Reproduce the lines from the one containing "You are a GUI" through the one containing "The width and height of the screenshot is (700, 500).", with both of those lines included, and nothing else.
RECORDS FOR PROCESSING: Begin
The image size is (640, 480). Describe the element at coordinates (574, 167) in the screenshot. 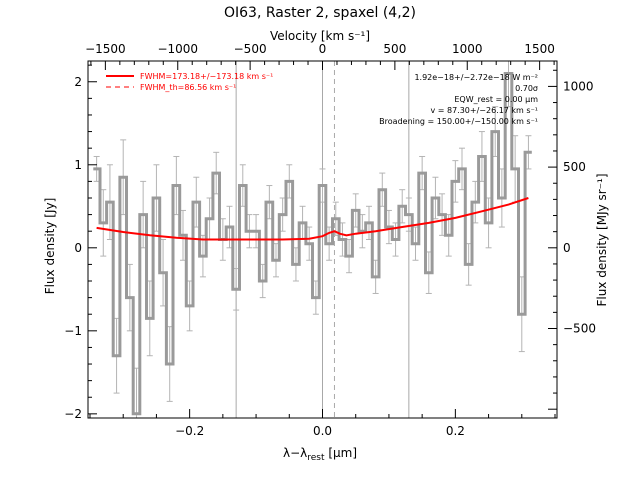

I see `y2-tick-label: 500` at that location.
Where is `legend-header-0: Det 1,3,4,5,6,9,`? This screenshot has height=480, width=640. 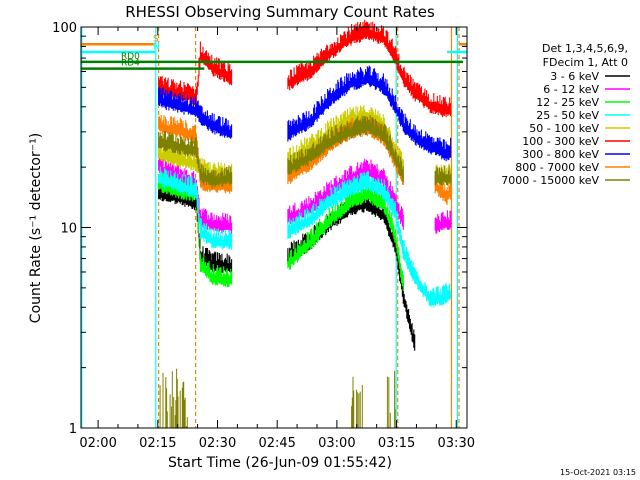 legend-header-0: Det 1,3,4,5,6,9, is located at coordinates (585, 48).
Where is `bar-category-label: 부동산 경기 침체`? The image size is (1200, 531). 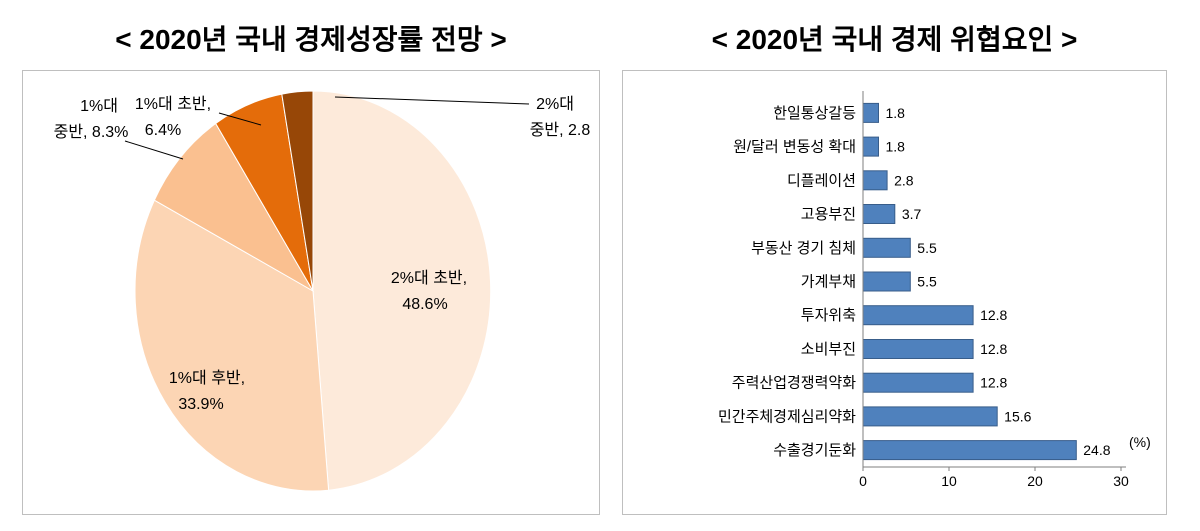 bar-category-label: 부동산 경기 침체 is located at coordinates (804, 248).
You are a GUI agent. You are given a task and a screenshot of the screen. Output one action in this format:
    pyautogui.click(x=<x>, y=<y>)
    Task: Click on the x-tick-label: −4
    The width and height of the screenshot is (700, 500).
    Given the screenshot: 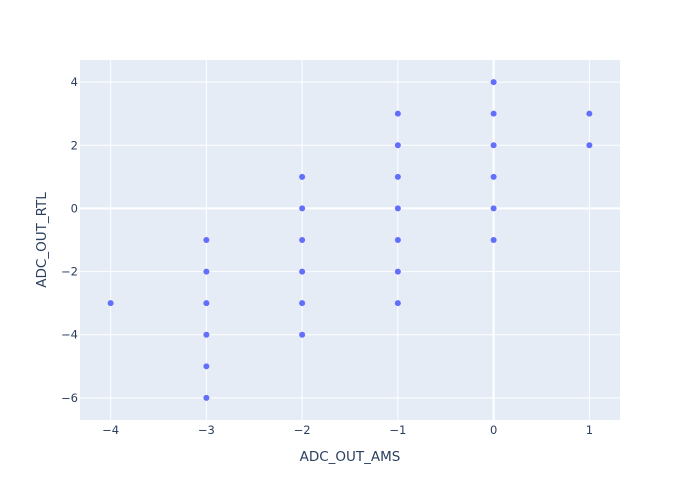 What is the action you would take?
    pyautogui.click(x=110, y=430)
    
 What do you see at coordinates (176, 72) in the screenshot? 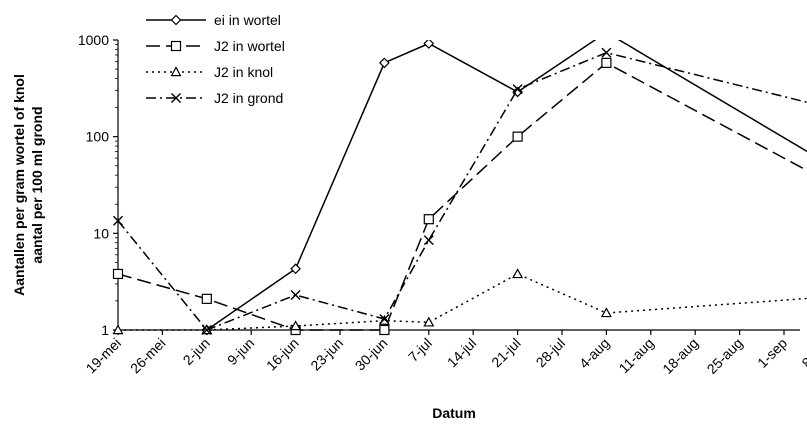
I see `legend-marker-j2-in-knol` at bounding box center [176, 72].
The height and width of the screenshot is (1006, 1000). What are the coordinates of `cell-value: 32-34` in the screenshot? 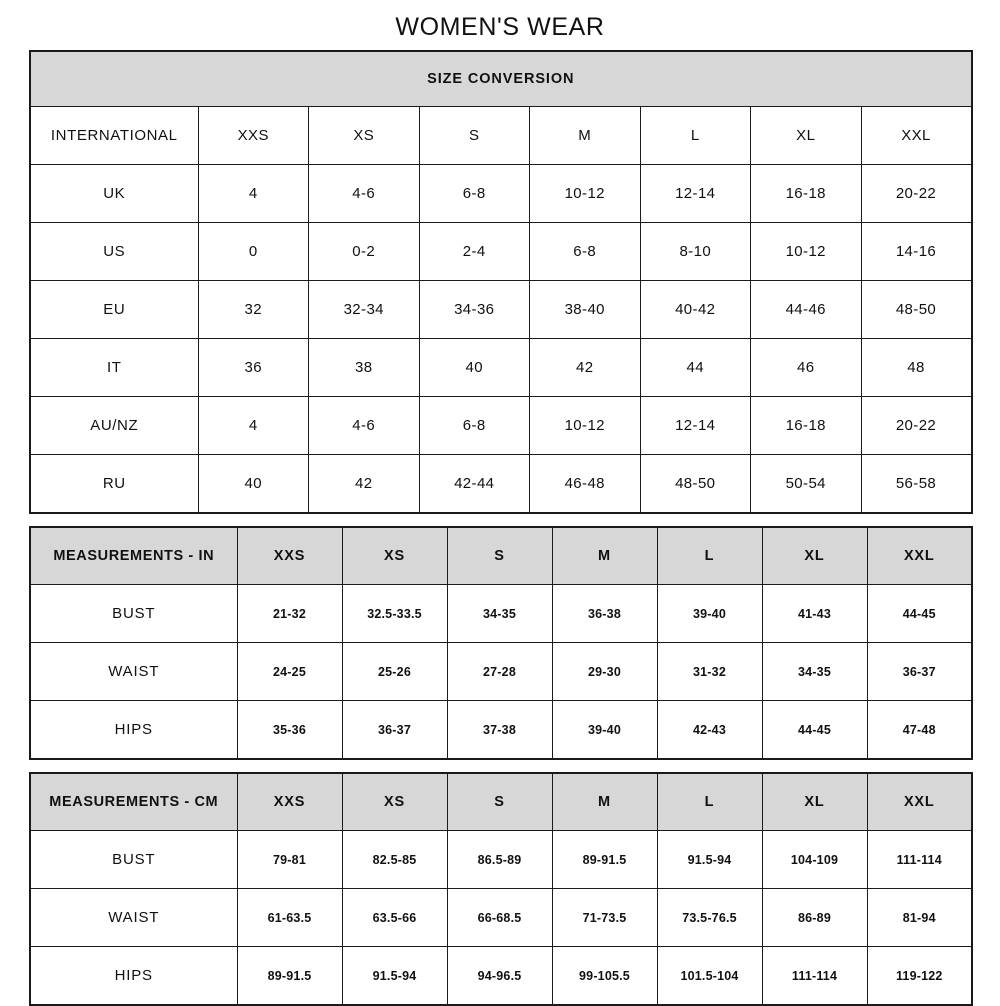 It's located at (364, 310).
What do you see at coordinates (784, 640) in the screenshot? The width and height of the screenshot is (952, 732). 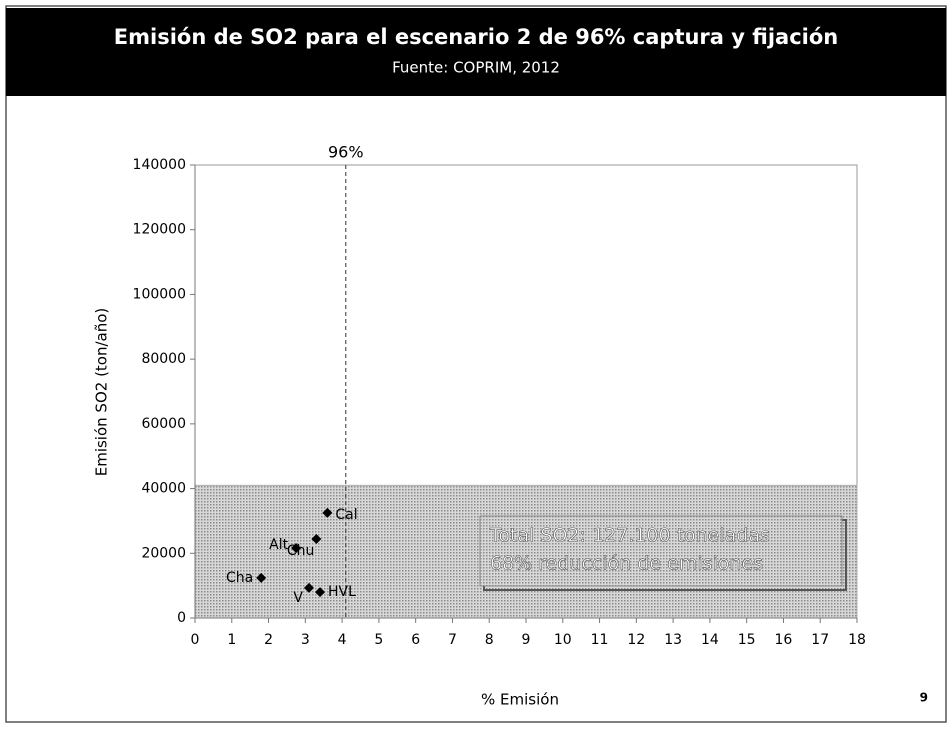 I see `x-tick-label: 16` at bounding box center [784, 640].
RECORDS FOR PROCESSING: End
RECORDS FOR PROCESSING: Begin
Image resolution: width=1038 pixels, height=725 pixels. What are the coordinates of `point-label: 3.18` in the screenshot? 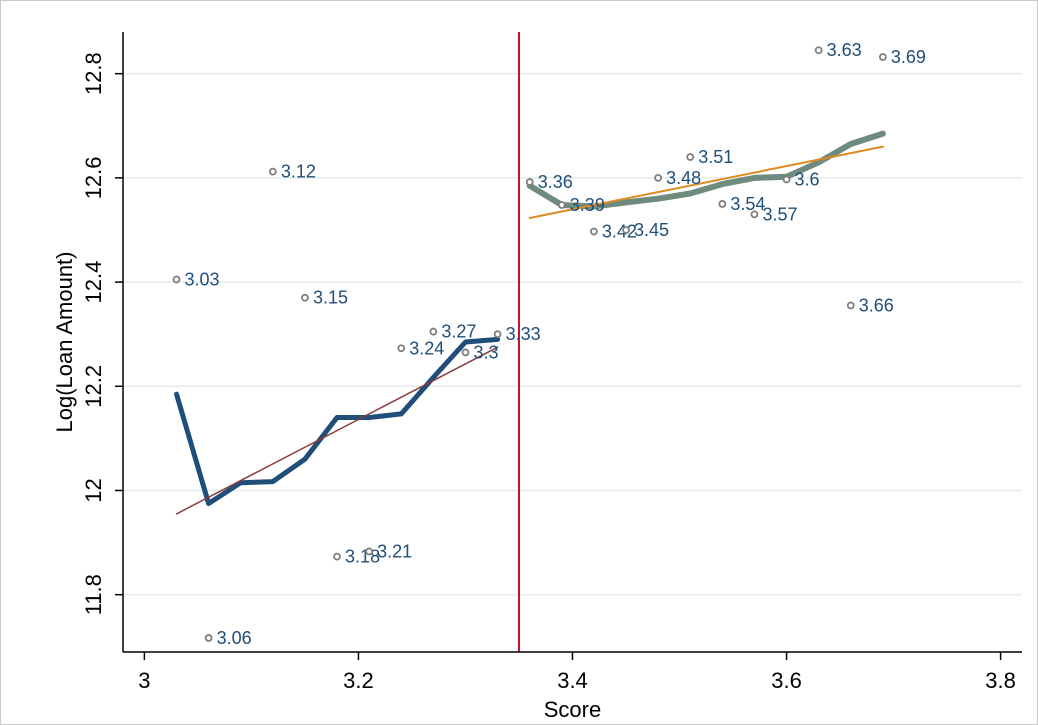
RECORDS FOR PROCESSING: End
REPLY TO THE TASK
You are a GUI agent. You are given a task and a screenshot of the screen. Output one action in this format:
    pyautogui.click(x=<x>, y=<y>)
    Task: Click on the x-tick-label: −4
    The width and height of the screenshot is (700, 500).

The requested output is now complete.